Required action
Among the entries below, take the line with "952x828 pixels." and the line with "Expand the USDT", and output them and every line between them exactly, with nothing else.

Material shown
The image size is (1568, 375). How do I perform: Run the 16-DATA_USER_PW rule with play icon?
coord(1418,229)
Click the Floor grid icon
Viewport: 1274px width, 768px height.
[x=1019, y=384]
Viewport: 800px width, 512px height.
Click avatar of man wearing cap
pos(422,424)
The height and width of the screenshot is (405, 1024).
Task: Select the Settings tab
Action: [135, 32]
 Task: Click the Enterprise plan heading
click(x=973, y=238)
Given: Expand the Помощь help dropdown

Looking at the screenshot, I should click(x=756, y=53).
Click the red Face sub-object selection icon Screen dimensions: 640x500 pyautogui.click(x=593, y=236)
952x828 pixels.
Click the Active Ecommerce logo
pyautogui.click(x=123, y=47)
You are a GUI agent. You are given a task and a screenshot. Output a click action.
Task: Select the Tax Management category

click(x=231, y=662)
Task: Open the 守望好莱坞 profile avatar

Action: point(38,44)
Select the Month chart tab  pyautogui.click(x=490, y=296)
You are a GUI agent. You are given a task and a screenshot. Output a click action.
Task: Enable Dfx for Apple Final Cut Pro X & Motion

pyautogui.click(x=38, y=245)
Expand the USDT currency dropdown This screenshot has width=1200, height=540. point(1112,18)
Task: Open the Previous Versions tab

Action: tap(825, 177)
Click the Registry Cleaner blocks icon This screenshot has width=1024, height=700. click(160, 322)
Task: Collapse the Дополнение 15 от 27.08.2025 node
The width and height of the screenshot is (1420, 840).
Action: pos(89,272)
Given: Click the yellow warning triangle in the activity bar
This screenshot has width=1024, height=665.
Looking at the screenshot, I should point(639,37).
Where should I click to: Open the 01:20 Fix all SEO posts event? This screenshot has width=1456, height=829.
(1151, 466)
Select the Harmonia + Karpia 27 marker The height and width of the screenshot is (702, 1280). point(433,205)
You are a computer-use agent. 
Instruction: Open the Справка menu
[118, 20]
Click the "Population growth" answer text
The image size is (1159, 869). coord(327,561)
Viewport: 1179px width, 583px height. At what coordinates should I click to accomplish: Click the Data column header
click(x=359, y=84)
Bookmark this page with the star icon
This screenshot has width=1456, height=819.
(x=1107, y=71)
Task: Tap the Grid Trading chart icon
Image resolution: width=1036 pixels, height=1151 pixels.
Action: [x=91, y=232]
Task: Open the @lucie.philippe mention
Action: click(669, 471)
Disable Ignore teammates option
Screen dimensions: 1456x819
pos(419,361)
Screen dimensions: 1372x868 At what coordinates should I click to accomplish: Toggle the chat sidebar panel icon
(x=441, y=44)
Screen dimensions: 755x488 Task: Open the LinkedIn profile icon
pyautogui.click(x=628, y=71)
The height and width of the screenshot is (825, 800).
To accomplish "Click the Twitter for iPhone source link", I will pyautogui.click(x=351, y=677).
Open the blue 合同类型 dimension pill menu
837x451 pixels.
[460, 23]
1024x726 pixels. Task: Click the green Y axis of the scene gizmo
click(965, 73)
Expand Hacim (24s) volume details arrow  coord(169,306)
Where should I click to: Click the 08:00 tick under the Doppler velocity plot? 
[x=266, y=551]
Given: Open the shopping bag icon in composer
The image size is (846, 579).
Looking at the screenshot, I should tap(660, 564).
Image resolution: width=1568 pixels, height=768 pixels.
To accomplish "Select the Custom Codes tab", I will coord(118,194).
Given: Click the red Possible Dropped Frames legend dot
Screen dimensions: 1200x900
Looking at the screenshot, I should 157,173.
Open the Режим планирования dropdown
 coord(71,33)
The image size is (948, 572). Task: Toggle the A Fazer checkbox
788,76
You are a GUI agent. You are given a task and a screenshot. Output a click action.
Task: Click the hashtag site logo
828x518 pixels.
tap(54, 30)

Output of the exercise
952x828 pixels.
Click the Active Ecommerce logo
pyautogui.click(x=123, y=47)
You are a GUI agent. You are given a task and a screenshot. Output a click action.
Task: Select the Tax Management category

click(x=231, y=662)
Task: Open the 守望好莱坞 profile avatar

Action: point(38,44)
Select the Month chart tab  pyautogui.click(x=490, y=296)
You are a GUI agent. You are given a task and a screenshot. Output a click action.
Task: Enable Dfx for Apple Final Cut Pro X & Motion

pyautogui.click(x=38, y=245)
Expand the USDT currency dropdown This screenshot has width=1200, height=540. point(1112,18)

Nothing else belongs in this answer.